This strong association between the nanofibers and the mineral can also be inferred from the selectivity of the mineral formed. Although mineral was found throughout the volume of the gel, it was grown exclusively on the nanofibers. This point is consistent with the observation that during mineralization, the culture medium above the mineralizing gels remained clear and mineral free. We deduce that this selectivity for the nanofiber surface is an important consequence not only of the PA’s functional affinity for HA, but also of the gradual, enzymatically-templated mineral formation. This idea is suggested on the basis that a three dimensional mineralization nucleated by organic fibers is very much dependent on the source of phosphate ions for hydroxyapatite formation. Phosphates gradually introduced through ALP hydrolysis of β-glycerolphosphate produced the mineralization described above. When β-glycerolphosphate was not added to the incubating solution, mineralization did not occur. When the organic phosphate was replaced with molar equivalents of soluble inorganic sodium phosphate (Na2HPO4), visible amorphous calcium phosphate quickly precipitated non-selectively out of solution (< 1 hour) (Figure 7). Clearly, the presence of the organic phosphates as the anion source for mineralization was a key requirement for nanofiber-nucleated mineralization. Just as important, however, was the presence of the enzyme needed to harvest phosphate ions to incorporate into the growing crystals. Experiments in which FBS was not added to the incubating solutions, mineralization was not observed over the course of several weeks. If, at this advanced time point however, 0.5 units of purified alkaline phosphatase were added to the incubation medium, the progression of templated gel mineralization described above began with visible mineral forming within 2–4 days.

Figure 7.

Figure 7

Amorphous calcium phosphate formed when β-glycerophosphate was replaced by sodium phosphate (Na2HPO4) as the phosphate source in the mineralization solution. X-ray diffraction and energy dispersive x-ray spectroscopy confirm that the aggregated spherical materials visible in the scanning electron micrograph are amorphous calcium phosphate.

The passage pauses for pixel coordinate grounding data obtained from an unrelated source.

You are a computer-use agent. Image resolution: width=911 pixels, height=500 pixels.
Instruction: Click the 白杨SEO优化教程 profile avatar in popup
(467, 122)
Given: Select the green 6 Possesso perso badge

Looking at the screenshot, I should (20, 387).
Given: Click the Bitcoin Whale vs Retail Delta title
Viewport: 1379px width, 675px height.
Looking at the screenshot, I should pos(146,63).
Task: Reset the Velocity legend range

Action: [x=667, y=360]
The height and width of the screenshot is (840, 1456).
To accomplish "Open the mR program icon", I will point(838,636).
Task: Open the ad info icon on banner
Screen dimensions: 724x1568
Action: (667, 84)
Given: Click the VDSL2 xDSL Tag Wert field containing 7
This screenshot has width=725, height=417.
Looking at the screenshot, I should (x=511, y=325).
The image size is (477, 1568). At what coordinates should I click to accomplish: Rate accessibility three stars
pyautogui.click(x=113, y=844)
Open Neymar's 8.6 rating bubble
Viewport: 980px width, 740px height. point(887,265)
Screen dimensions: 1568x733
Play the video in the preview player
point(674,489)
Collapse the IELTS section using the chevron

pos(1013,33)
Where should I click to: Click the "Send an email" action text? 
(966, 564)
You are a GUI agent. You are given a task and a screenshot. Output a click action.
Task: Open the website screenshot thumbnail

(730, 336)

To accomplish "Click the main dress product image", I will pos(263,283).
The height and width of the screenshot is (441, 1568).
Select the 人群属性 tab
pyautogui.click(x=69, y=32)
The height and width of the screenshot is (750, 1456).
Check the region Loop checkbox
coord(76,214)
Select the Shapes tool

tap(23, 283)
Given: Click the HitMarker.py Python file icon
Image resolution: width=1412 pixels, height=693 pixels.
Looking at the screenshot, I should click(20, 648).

These data clearly point to the enzyme-mediated nature of this mineralization process, and the ALP may play multiple roles in this complex process. Since ALP-mediated mineralization does not occur in the absence of β-glycerolphosphate it is clear that one of the key roles of the ALP is to harvest phosphates from the organophosphates for subsequent mineralization. The gradual nature of this enzymatic process provides a critical regulation of free phosphate concentration, preventing rapid, uncontrolled nonspecific mineralization in the three dimensional incubating medium. The use of phosphates bound as β-glycerophosphate keeps the phosphate concentration undersaturated with respect to homogeneous precipitation of amorphous calcium phosphate. This process allows all the reagents, calcium, phosphates, and alkaline phosphatase, to uniformly disperse among the three-dimensional nanofiber matrix, prior to mineralization. As the ALP begins to hydrolyze the β-glycerophosphate, free phosphate concentration first becomes saturated with respect to heterogeneous nucleation of calcium phosphate on nanofiber surfaces. Nanofiber surfaces are strongly enriched with negatively-charged and phosphorylated amino acid residues and we expect they are densely decorated with calcium ions bound during gelation. As discussed above these “premineralization” surfaces should be extremely favorable sites for heterogeneous nucleation of apatite crystals. As the nanocrystals are nucleated and grow, they consume newly enzyme-liberated ions, thus establishing an equilibrated phosphate concentration below the saturation level required for non-specific, homogeneous mineralization.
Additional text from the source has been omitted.